Uber, like America’s greatest innovators, needs freedom to invent the future

A fleet of self-driving Uber cars is headed to Arizona after they were banned from California roads.
A fleet of self-driving Uber cars is headed to Arizona after they were banned from California roads. Associated Press

Thankfully the California Department of Motor Vehicles didn’t exist when the first Model T’s debuted on San Francisco streets, otherwise, horses and blacksmith shops might still exist throughout a state proud of its progressive nature.

Likewise, we’re equally fortunate bureaucrats didn’t stifle Thomas Edison’s lightbulb, Alexander Graham Bell’s telephone or the Wright brothers’ airplane. These inventions shaped our nation but no doubt would have been halted by the kind of innovation-killing thinking regulators apply today in the name of saving us from ourselves.

American ingenuity, free of heavy-handed bureaucracy, fueled U.S. economic and political power, helping us win two world wars and establishing our position on the global stage. Lucky for us, regulators weren’t in charge then. Unfortunately, for the innovators at Uber, 2017 is another story.

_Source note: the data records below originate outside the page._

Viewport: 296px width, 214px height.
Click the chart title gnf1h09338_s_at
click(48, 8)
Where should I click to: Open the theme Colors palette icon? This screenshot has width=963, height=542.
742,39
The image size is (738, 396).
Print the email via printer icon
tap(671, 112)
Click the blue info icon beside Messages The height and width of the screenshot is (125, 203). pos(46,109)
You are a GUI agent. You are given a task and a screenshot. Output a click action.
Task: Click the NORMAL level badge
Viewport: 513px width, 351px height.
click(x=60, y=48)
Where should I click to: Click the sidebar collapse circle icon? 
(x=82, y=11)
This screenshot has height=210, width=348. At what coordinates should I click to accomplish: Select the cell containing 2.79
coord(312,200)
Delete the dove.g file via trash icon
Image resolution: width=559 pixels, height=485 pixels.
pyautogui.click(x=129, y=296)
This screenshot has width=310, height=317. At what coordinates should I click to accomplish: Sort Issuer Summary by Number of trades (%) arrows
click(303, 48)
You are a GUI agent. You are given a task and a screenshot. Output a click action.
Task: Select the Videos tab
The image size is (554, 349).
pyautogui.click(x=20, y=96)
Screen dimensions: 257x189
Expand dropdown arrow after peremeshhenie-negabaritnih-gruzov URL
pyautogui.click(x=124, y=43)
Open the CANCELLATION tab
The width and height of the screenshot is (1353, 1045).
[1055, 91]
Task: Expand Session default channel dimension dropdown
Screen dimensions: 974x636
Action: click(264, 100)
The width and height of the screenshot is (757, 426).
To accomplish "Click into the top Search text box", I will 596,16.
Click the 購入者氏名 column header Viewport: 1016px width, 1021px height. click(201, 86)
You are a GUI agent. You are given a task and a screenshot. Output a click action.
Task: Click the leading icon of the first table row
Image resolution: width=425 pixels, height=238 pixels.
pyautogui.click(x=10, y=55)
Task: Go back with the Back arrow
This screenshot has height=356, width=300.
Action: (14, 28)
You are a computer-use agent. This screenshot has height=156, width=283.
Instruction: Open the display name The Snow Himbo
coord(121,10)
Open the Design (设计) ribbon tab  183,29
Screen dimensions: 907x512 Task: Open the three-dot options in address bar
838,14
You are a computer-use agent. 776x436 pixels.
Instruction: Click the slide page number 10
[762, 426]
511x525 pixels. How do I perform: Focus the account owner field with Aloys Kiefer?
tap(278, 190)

Recently, after wrestling with Sacramento bureaucrats, officials at Uber announced they were moving their fleet of self-driving taxis from San Francisco to Arizona.

I’m glad they did.

The state’s decision to pull the registration of Uber’s test vehicles, effectively stopping its testing program, is a setback for the self-driving movement. Ironically, a decision intended to protect lives actually will end up leading to more deaths.

Why? Because more than 35,000 people are killed in motor vehicle crashes annually, with 94 percent of them resulting from driver-error. The longer we frustrate the efforts of modern innovators, the longer we accept motor vehicle deaths as a part of life today.

But traffic deaths aren’t the only downside of Sacramento’s decision. The state’s move to become the guardian of self-driving vehicle safety highlights the bigger problem of local governments itching to weigh in on a national opportunity, frustrating progress.

Simply put, states and municipalities cannot make their own rules for self-driving vehicles. The life-saving and social benefits that are in our collective national interest depend on consistent and uniform application of law, regulation and policy as it relates to safe testing and operation of self-driving vehicles. The federal government must be unambiguous in asserting this position as the ultimate regulator of vehicle safety.

That’s why we have pushed for an approach like the one outlined in our National Strategic Framework to Accelerate Self-Driving. The Trump administration has an opportunity to make our recommendations its own, and lead the nation toward a safer and more productive lifestyle through the advancement of autonomous transportation technologies, like self-driving cars.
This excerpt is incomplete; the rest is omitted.